#### Przekazane dane ####

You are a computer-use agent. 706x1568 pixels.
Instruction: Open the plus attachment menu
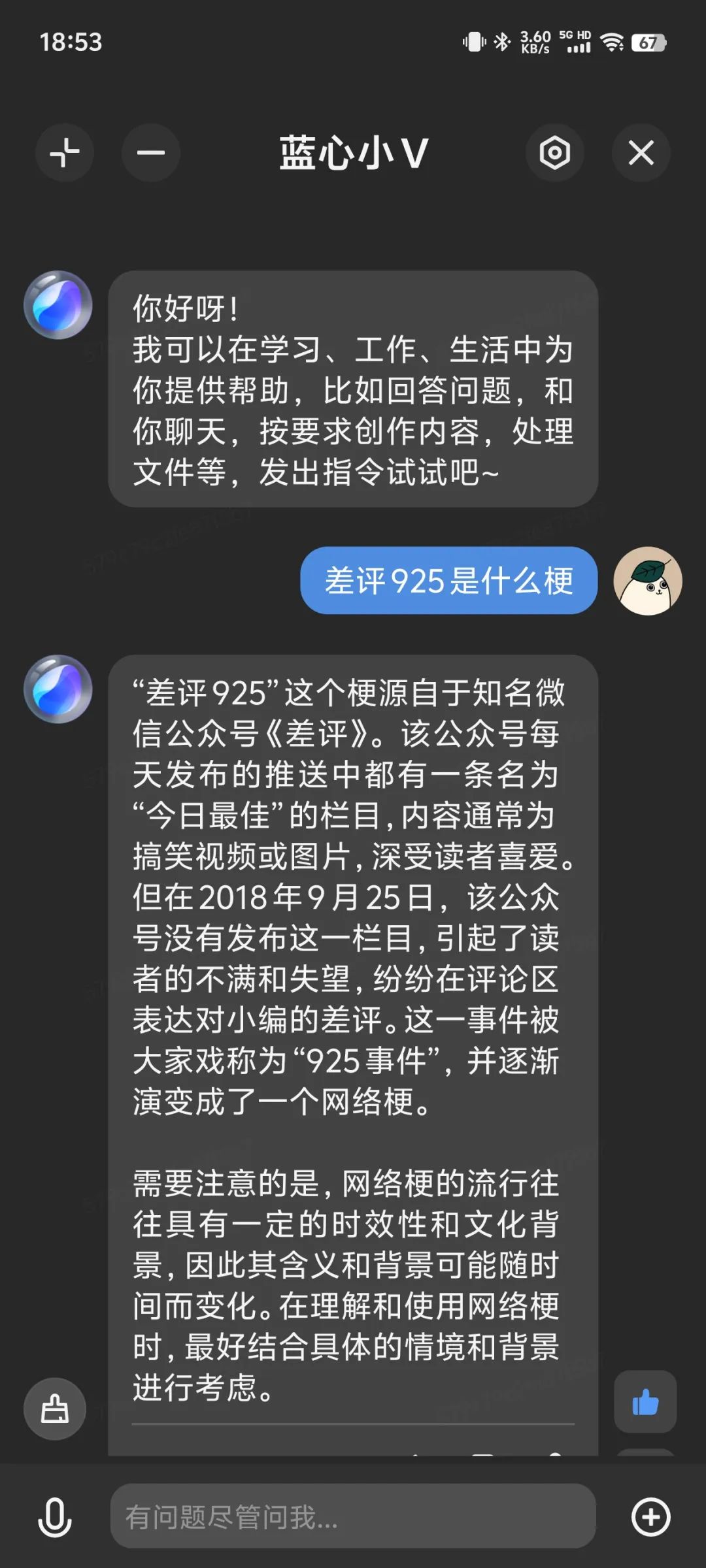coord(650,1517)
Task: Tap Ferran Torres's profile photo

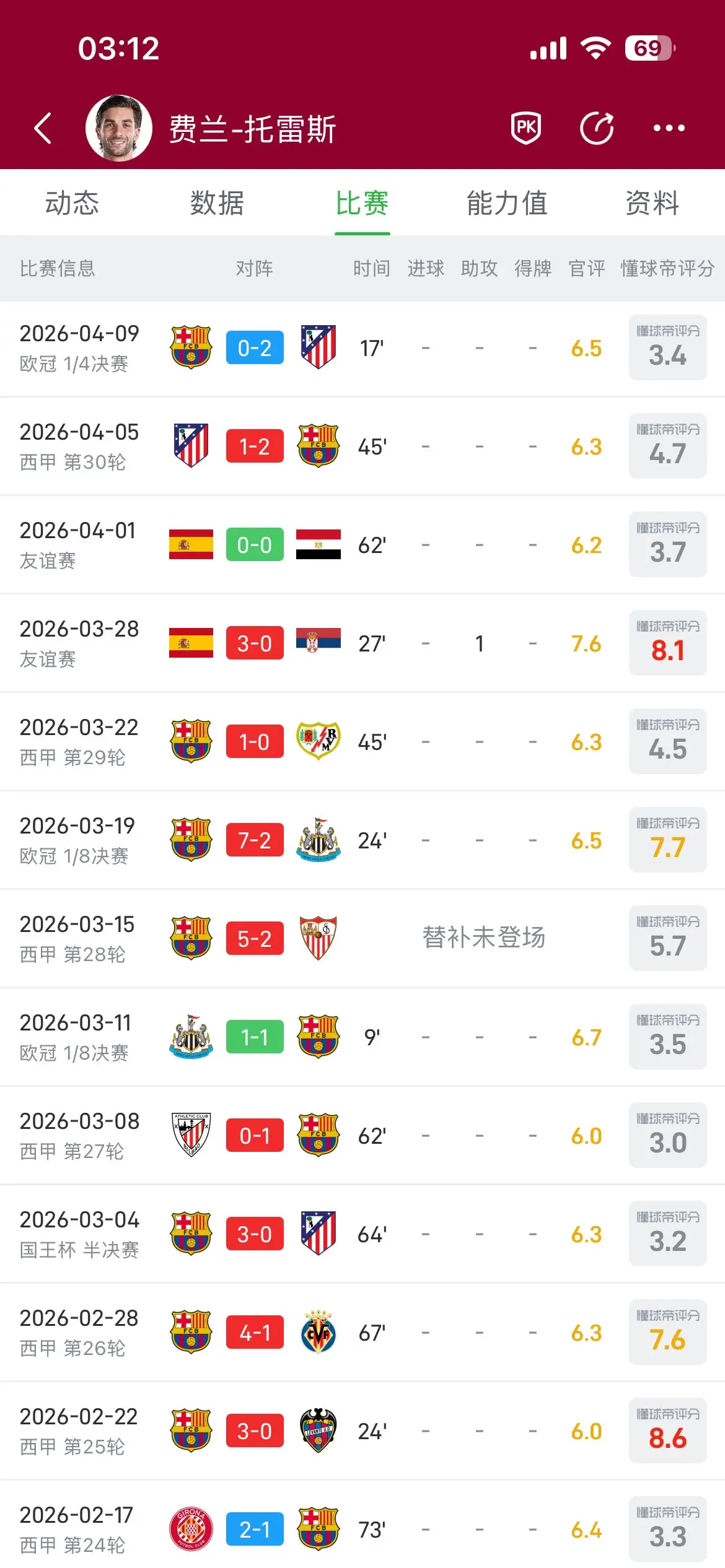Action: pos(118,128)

####

Zadane polecenie:
Wypisz wiernie wszystkie wiersze ze wszystkich powyższych pozycji, pomijając w odpowiedzi obrazy.

Wykonane zadanie:
You are a computer-use agent. 706x1568 pixels.
Instruction: Open the plus attachment menu
coord(650,1517)
Task: Tap Ferran Torres's profile photo

Action: pos(118,128)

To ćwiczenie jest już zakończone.